What you should do:
Each line below from the one containing "Given: Open the Help menu" through the one containing "Tap the 健康情绪自我心理测试 title" is to be given again exactly, and no line outside that span.
%%
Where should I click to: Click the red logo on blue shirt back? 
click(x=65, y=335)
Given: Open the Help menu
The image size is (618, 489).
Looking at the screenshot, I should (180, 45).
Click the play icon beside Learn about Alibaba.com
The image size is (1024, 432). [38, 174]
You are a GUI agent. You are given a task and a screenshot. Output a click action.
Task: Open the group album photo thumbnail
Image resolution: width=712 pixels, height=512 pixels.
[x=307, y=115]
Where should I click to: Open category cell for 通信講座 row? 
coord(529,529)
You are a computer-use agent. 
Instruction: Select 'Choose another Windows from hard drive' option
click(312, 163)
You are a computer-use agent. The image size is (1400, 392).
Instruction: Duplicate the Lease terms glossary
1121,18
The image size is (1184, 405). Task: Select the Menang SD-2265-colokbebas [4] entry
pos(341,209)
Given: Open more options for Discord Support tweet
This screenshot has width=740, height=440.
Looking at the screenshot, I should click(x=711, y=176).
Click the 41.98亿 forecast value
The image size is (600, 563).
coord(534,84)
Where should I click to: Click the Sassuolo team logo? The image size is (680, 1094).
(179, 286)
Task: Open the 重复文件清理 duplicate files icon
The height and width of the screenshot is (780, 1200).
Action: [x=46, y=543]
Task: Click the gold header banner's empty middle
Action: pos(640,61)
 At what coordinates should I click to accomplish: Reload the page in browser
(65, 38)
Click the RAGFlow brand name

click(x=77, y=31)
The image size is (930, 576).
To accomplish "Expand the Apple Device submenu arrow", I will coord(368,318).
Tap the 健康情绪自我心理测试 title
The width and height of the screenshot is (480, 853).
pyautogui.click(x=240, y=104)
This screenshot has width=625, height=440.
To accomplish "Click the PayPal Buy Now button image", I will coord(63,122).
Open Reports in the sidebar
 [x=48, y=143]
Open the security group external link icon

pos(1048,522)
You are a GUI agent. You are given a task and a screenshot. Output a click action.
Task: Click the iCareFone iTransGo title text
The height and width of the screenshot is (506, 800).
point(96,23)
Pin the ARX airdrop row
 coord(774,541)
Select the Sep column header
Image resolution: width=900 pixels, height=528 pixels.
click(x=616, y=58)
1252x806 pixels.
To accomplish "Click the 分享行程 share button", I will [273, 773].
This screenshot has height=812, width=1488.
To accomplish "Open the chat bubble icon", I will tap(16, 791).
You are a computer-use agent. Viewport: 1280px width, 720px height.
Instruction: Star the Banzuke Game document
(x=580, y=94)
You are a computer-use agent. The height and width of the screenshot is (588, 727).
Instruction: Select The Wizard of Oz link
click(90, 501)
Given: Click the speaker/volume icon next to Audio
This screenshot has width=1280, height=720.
%%
Task output:
Given: Open the Help menu
The image size is (618, 489).
Looking at the screenshot, I should (180, 45).
Click the play icon beside Learn about Alibaba.com
The image size is (1024, 432). [38, 174]
You are a GUI agent. You are given a task and a screenshot. Output a click action.
Task: Open the group album photo thumbnail
Image resolution: width=712 pixels, height=512 pixels.
[x=307, y=115]
Where should I click to: Open category cell for 通信講座 row? 
coord(529,529)
You are a computer-use agent. 
Instruction: Select 'Choose another Windows from hard drive' option
click(312, 163)
You are a computer-use agent. The image size is (1400, 392).
Instruction: Duplicate the Lease terms glossary
1121,18
The image size is (1184, 405). Task: Select the Menang SD-2265-colokbebas [4] entry
pos(341,209)
Given: Open more options for Discord Support tweet
This screenshot has width=740, height=440.
Looking at the screenshot, I should click(x=711, y=176).
Click the 41.98亿 forecast value
The image size is (600, 563).
coord(534,84)
Where should I click to: Click the Sassuolo team logo? The image size is (680, 1094).
(179, 286)
Task: Open the 重复文件清理 duplicate files icon
The height and width of the screenshot is (780, 1200).
Action: [x=46, y=543]
Task: Click the gold header banner's empty middle
Action: pos(640,61)
 At what coordinates should I click to accomplish: Reload the page in browser
(65, 38)
Click the RAGFlow brand name

click(x=77, y=31)
The image size is (930, 576).
To accomplish "Expand the Apple Device submenu arrow", I will coord(368,318).
Tap the 健康情绪自我心理测试 title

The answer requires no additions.